DATA FOR THIS TASK →
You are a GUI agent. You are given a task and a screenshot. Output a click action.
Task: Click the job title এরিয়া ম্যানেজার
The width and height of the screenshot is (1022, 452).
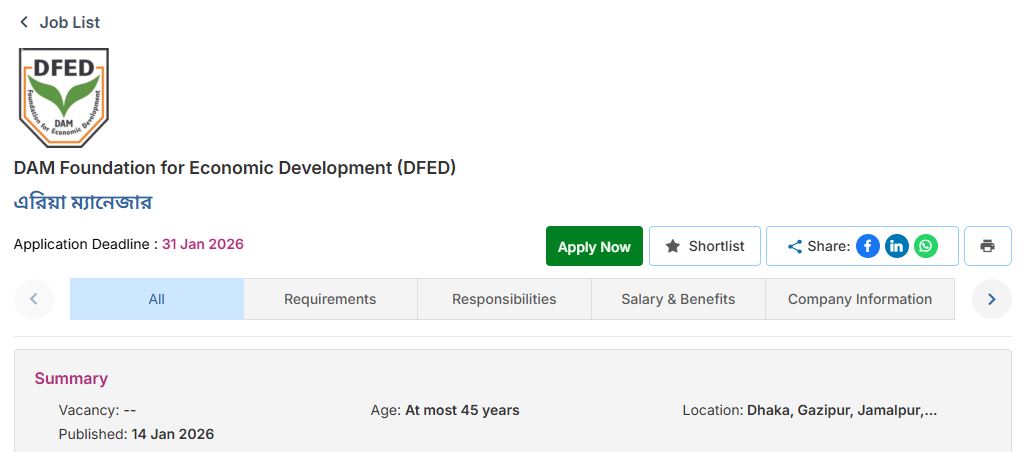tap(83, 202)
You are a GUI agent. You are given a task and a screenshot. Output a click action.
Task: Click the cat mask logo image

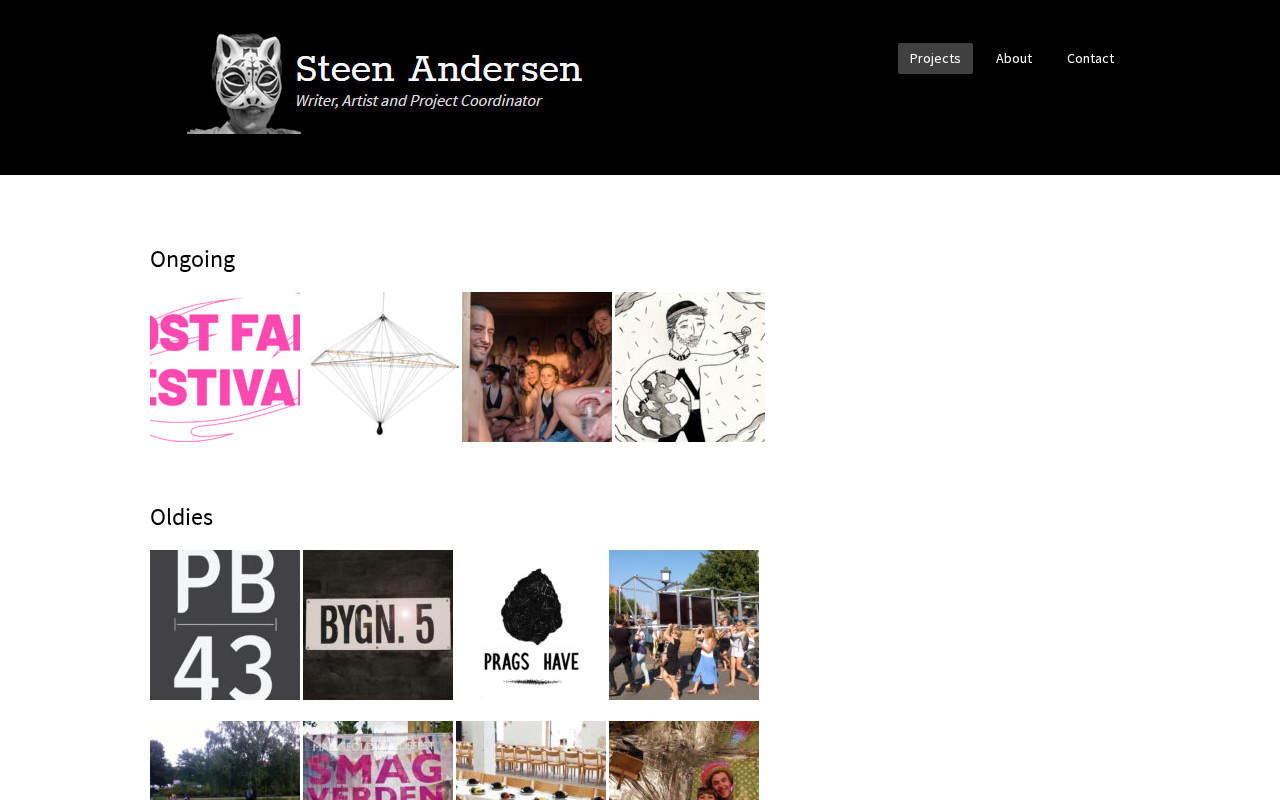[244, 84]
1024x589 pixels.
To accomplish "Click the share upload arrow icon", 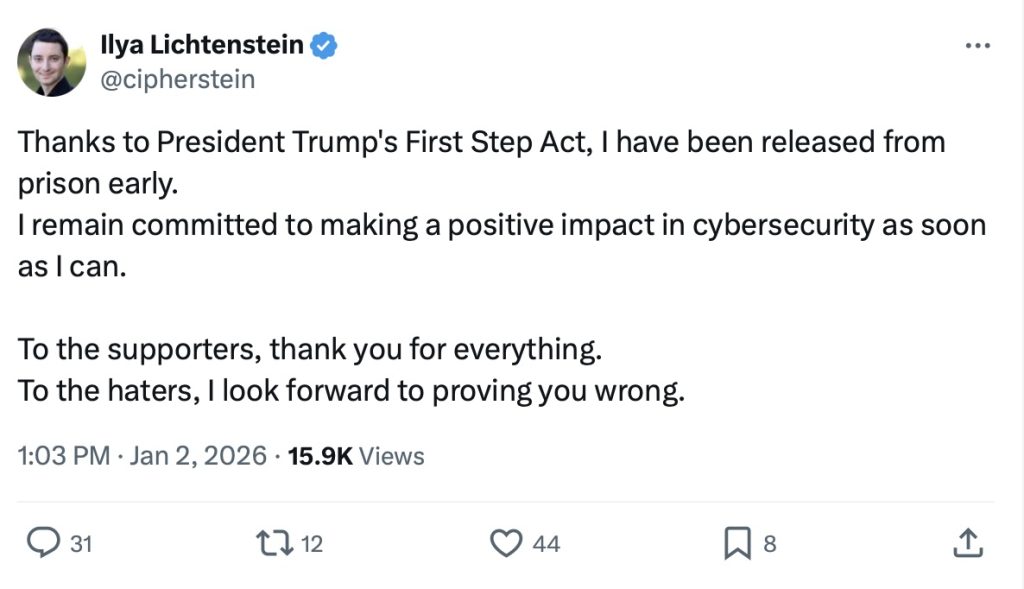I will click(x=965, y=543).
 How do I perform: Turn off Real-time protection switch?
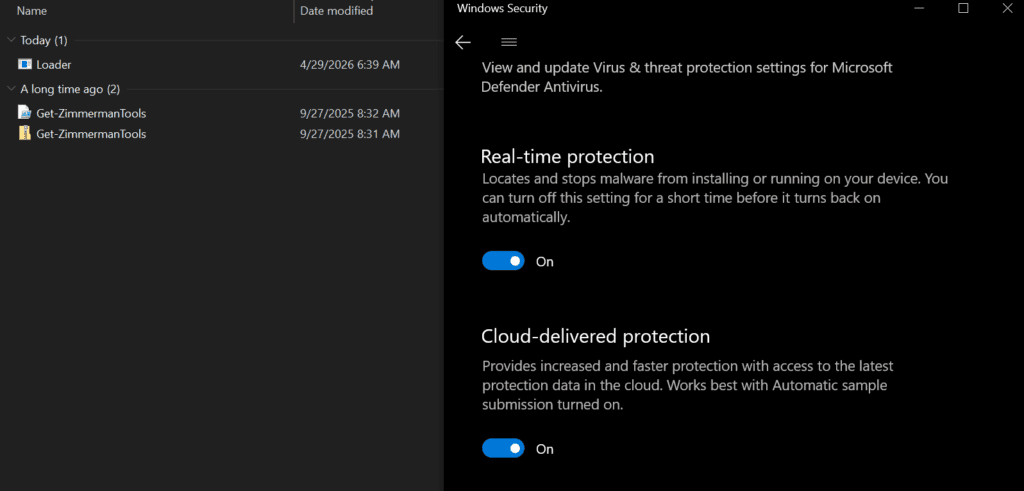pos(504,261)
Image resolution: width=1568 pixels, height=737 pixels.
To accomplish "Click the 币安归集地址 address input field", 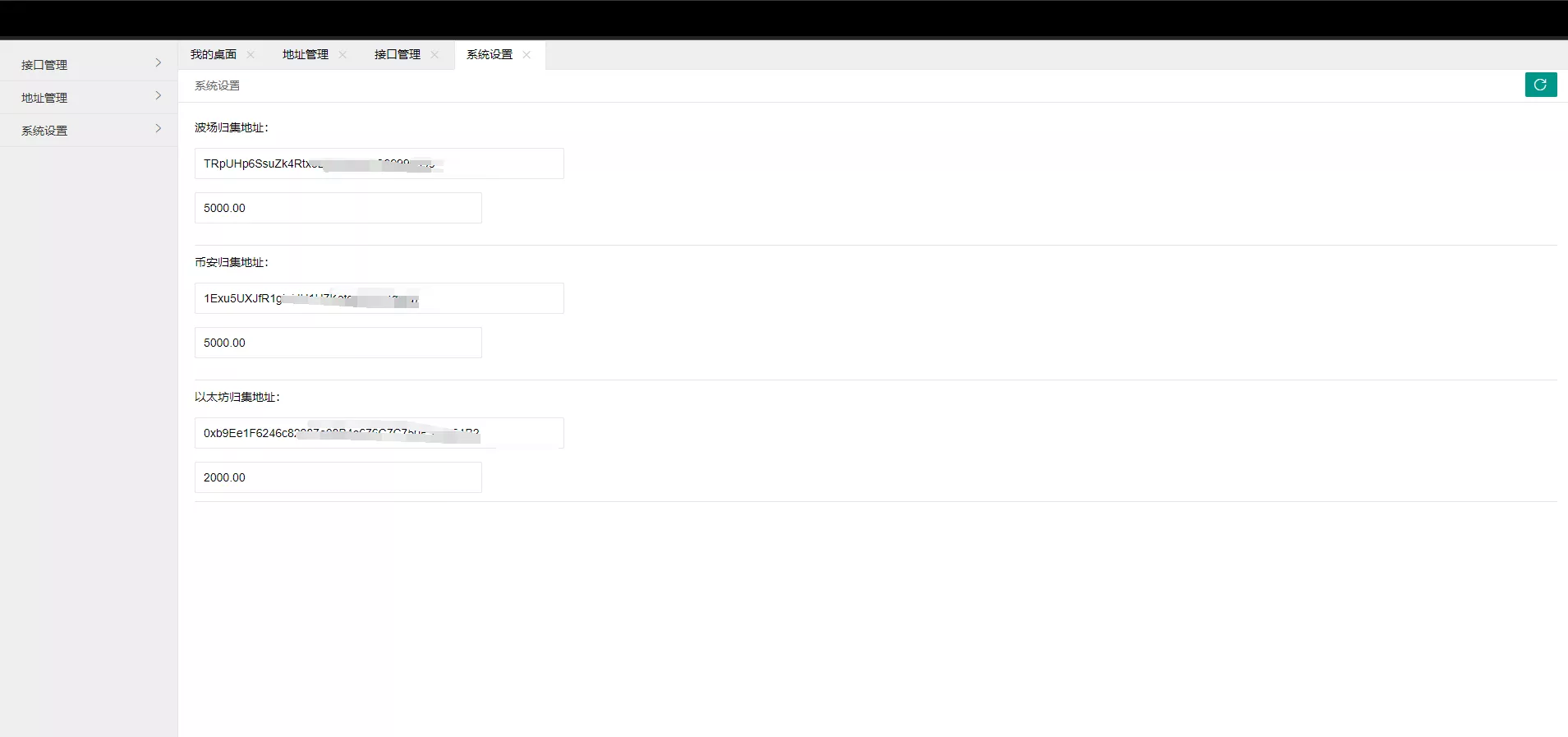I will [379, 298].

WHAT THIS TASK INVOLVES →
Please return every line of the records that contains the word "pixels".

SOLUTION TO THIS EXERCISE →
1024x589 pixels.
Image resolution: width=1568 pixels, height=737 pixels.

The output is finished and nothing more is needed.